You make me happy with your comment--I appreciate your attempt to vote. As you might guess, the outcome of the ballot is not as important to me as it might be to some in the contest. (Although I do love getting the votes 😊) The most gratifying is feedback from my readers. To that I am quite sensitive.
Wishing you joy, peace and health.
Your New York friend who approaches the coming season 🌟 with optimism,
Affectionately,
AG

Dear AG,
I also feel that we are connected to each other in a mental way and that feels good. 🌝

I like the idea of flow. When I'm completely absorbed in something, oblivious of time and space, I sometimes experience this delightful state.

The aim of research, to generate new knowledge is a desirable one. However, if research is carried out on the basis of animal experiments, this is done at the expense of sentient beings. To justify new knowledge with the suffering of animals is ethically problematic

As far as LMAC goes, I know you don't participate in this contest mainly to win. But I'd have liked to give you my vote as a sign of appreciation for your work.

I like to be inspired by your optimism. 🌟 All the best, stay fit and healthy.

Affectionately, 🌷
Anna

I'd have liked to give you my vote as a sign of appreciation for your work.🌟

🌹 🍁 🌞🍁🌹

It is really cool to use the collage competition to browse this page of space history.

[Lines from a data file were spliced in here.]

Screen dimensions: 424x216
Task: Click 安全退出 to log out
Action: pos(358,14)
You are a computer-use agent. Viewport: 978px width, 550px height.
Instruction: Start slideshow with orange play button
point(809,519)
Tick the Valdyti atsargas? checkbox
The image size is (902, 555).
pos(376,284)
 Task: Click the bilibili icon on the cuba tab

Indeed, animals were really important to test and ensure the safety of the space vehicles. Unfortunately, they were never asked for their opinion. Today at least, we are a bit better than 60 years ago... Just a bit...

Hi @lemouth,
Thank you! I think it's cool, when art and science are related so closely. In my mind, they are. The best scientists are creative. They need vision in order to forge new paths, to make discoveries. And anyway, this is fun for me :)

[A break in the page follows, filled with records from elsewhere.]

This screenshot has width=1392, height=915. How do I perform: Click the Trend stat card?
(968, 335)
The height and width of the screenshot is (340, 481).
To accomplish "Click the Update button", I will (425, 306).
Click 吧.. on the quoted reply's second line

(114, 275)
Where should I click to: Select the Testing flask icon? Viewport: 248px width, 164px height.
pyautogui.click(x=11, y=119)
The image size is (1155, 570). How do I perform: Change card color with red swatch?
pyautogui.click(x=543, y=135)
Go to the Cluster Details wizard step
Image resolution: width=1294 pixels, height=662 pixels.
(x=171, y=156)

The issue of animals is hard. It's not merely the problem of using the animals, it's the way they were used--without regard to suffering or the debt that humans owe to them. Instead of being retired to peaceful old age (those who survived) they were farmed out, as research subjects in unrelated areas.

The issue of using animals is science may be long debated, but using them humanely I don't think is up for debate. I know (from comments you've made before) that you believe in humane treatment of animals, even in the context of research, when possible.

Thank you for your support and interest. LMAC and STEMsocial are nice places to hang out, especially in trying times.

Have a wonderful, safe day!

Thank you! I think it's cool, when art and science are related so closely. In my mind, they are. The best scientists are creative. They need vision in order to forge new paths, to make discoveries. And anyway, this is fun for me :)

Do you know that there was a space at CERN wher the artist of the month could present his art. I don't know whether this is still existing (I have been to CERN for some time now), but I (and not only me) agree that art and science can work together :)

The issue of using animals is science may be long debated, but using them humanely I don't think is up for debate. I know (from comments you've made before) that you believe in humane treatment of animals, even in the context of research, when possible.

I agree. As long as we are nice and careful, I am all good with this!

🌠🎨🌞

Thank you @agmoore. Once again an interesting read and a great entry to the LMAC!

Also, thanks again for topping up our community bonus!

Thank you so much, @lmac! You know I love LMAC. I think it is great fun, but even more than that,it is becoming a vibrant community with many participants. Good for Hive, and good for the participants. Thanks for the vision, and for the work in creating this opportunity for people.